In de geschetste context kon de verwerende partij in ieder geval niet onkundig zijn over de massale toestroom waarmee Italië recentelijk te maken kreeg.
 
De verwerende partij kwam op grond van gegevens tot ten laatste 30 april 2015, reeds tot de conclusie dat de bronnen “inderdaad een beeld geven van een moeilijke situatie maar eveneens aantonen dat dat de Italiaanse instanties zich niet onverschillig opstellen en dat maatregelen worden genomen om bepaalde tekortkomingen het hoofd te bieden”. In die op het eerste gezicht toch al précaire omstandigheden komt het haar toe de vinger aan de pols te houden, zeker wanneer zij wordt geconfronteerd met informatie van de verzoekende partij waaruit blijkt dat de cijfers die zij hanteert (in de bestreden beslissing is sprake van de opvang van 35.000 migranten buiten de reguliere opvangcentra en van structuren die 443 Dublin-terugkeerders kunnen huisvesten) slechts een fractie zijn van de actuele situatie (131.000 migranten die via de zee Italië bereiken, op 28 september 2015). Een verwijzing naar de intenties van de Italiaanse overheden en de Europese steun die zij daarbij zouden krijgen is zeker een element dat in ogenschouw moet worden genomen, maar doet geen afbreuk aan de voorgaande vaststellingen.

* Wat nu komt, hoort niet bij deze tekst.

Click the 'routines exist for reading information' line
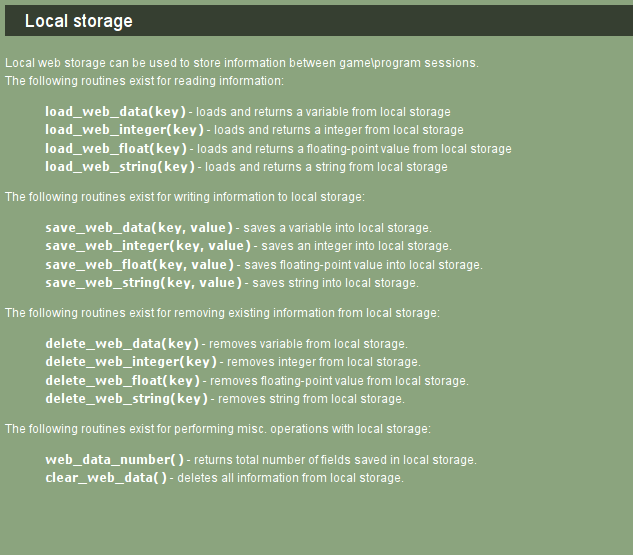 pos(145,81)
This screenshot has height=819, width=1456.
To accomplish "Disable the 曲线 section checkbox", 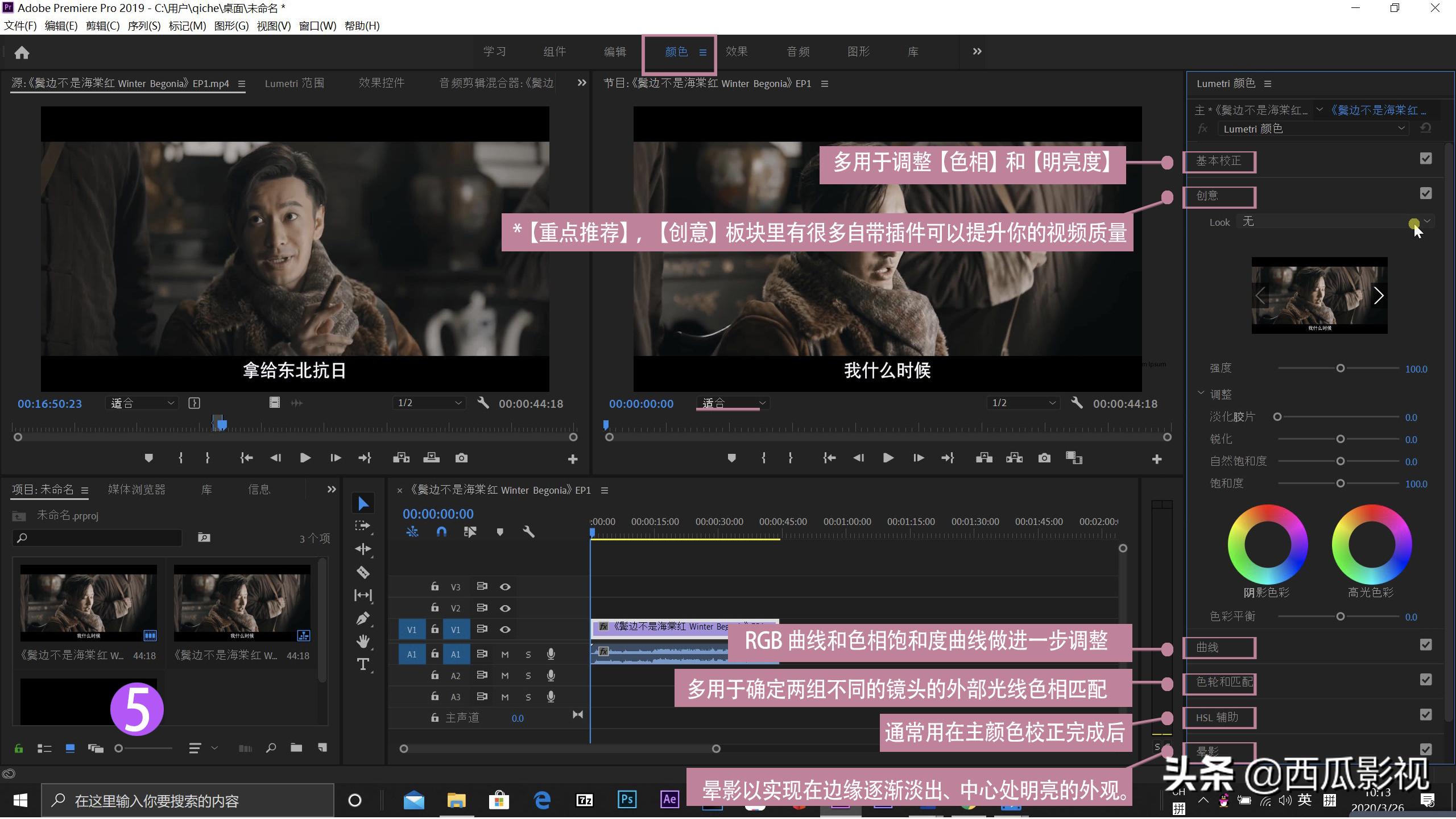I will pos(1425,645).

Op geen enkel ogenblik werd immers een onderzoek gevoerd naar de vraag of de geschetste inspanningen in de huidige omstandigheden volstaan om het risico op een schending van artikel 3 van het EVRM of artikel 4 van het Handvest te vermijden.
 
Een schending van het zorgvuldigheidsbeginsel in het licht van het rigoureuze onderzoek dat zij moet voeren ex artikel 3 van het EVRM en artikel 4 van het Handvest van de Grondrechten van de Europese Unie lijkt op het eerste gezicht te zijn aangetoond. De argumentatie van de verwerende partij in de nota doet daaraan geen afbreuk. In zoverre de verwerende partij overigens verwijst naar de individuele situatie van de verzoekende partij, dient erop te worden gewezen dat zij, los van deze individuele situatie, het terecht nodig heeft geacht over te gaan tot een onderzoek van de algemene situatie, met name: “Algemeen zijn we van oordeel dat bronnen, die onder meer de Italiaanse onthaal- en opvangvoorzieningen voor asielzoekers belichten, inderdaad een beeld geven van een moeilijke situatie maar eveneens aantonen dat de Italiaanse instanties zich niet onverschillig opstellen en dat maatregelen worden genomen om bepaalde tekortkomingen het hoofd te bieden en geven ons inzien dan ook geen aanleiding te besluiten dat de onthaal- en opvangvoorzieningen voor asielzoekers in Italië dermate structurele tekortkomingen vertonen waardoor asielzoekers die in het kader van Verordening 604/2013 aan Italië worden overgedragen per definitie een reëel risico lopen op blootstelling aan omstandigheden die een schending zouden zijn van artikel 3 van het EVRM of artikel 4 van het EU-Handvest. Het loutere feit dat opmerkingen kunnen worden gemaakt betreffende bepaalde aspecten in verband met de opvang en behandeling van asielzoekers in Italië is volgens ons niet zwaarwichtig genoeg om tot dit besluit te komen.”